Am 22. August 2026 enden die Sommerferien in Berlin, Brandenburg und Mecklenburg-Vorpommern. Familien und andere Rückreisende sollten deshalb für das Wochenende 22./23. August mehr zeitlichen Spielraum vorsehen und kurz vor der Abfahrt die aktuelle ADAC-Wochenendprognose sowie Verkehrsmeldungen für ihre konkrete Strecke prüfen.

Von der Redaktion Kommunikation Bremen · Stand: 15. August 2026

Drei Bundesländer haben denselben letzten Ferientag

Die von der Kultusministerkonferenz veröffentlichten Ferientermine nennen für alle drei nordöstlichen Bundesländer denselben Termin:

Bundesland Letzter Ferientag
Berlin 22. August 2026
Brandenburg 22. August 2026
Mecklenburg-Vorpommern 22. August 2026

Betroffen sind vor allem Reisende, die an diesem Wochenende aus deutschen oder ausländischen Urlaubsregionen zurückkehren. Aus dem gemeinsamen Ferienende lässt sich jedoch noch keine verlässliche Aussage über einzelne Stauschwerpunkte oder genaue Belastungszeiten ableiten.

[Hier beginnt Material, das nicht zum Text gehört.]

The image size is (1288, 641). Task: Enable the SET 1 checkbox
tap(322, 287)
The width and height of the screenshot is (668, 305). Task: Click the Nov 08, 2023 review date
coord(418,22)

Vor der Abfahrt Strecke und Alternativen prüfen

Die praktische Vorbereitung sollte nicht erst beginnen, wenn das Auto bereits im Stau steht. Sinnvoll sind folgende Schritte:

  • ADAC-Wochenendprognose und aktuelle Verkehrsmeldungen am Abfahrtstag kontrollieren.
  • Baustellen, Sperrungen und mögliche Verzögerungen auf der eigenen Route prüfen.
  • Eine realistische Ausweichroute vorab speichern oder notieren.
  • Für Tank- und Ladestopps ausreichend Reserven einplanen.
  • Getränke, notwendige Medikamente und Reiseproviant griffbereit verstauen.

Konkrete stark belastete Korridore lassen sich erst seriös nennen, wenn die aktuelle Wochenendprognose vorliegt. Auch eine Alternativstrecke ist nicht automatisch schneller: Entscheidend sind die Verkehrslage, zusätzliche Kilometer und verfügbare Lade- oder Tankmöglichkeiten.

Ferienende am 22. August: Rückreise sicher planen

Reichweite und Ladestopps nicht zu knapp berechnen

Bei Elektroautos sollte die Kalkulation mögliche Umwege, Klimatisierung, Gepäck und Wartezeiten an Ladepunkten berücksichtigen. Eine Ladesäule erst mit nahezu leerem Akku anzusteuern, verkleinert den Handlungsspielraum bei Defekten oder Belegung.

Auch bei Fahrzeugen mit Verbrennungsmotor empfiehlt sich eine ausreichende Kraftstoffreserve. Wer mit Kindern reist, sollte Stopps zusätzlich an deren Bedürfnisse anpassen und nicht ausschließlich nach der technisch maximalen Reichweite planen.

Pausen schützen vor Müdigkeit und Fehlentscheidungen

Regelmäßige Unterbrechungen gehören zur Fahrzeit. Erste Anzeichen von Müdigkeit können häufiges Gähnen, Konzentrationsprobleme, schwere Augenlider oder eine unsichere Spurhaltung sein. Dann ist eine Pause nötig; Fensteröffnen, laute Musik oder Kaffee ersetzen keinen Schlaf.

Eine spätere Ankunft ist immer besser als riskantes Weiterfahren. Bei deutlicher Erschöpfung sollte die Fahrt unterbrochen und gegebenenfalls eine längere Ruhezeit eingelegt werden.

Die nächste belastbare Einschätzung liefert die Wochenendprognose

Der nächste entscheidende Prüfpunkt ist die aktuelle ADAC-Prognose für den 22. und 23. August 2026. Erst zusammen mit Baustelleninformationen, Sperrungen und Verkehrsmeldungen am Abfahrtstag ergibt sich ein verlässlicheres Bild für die persönliche Route.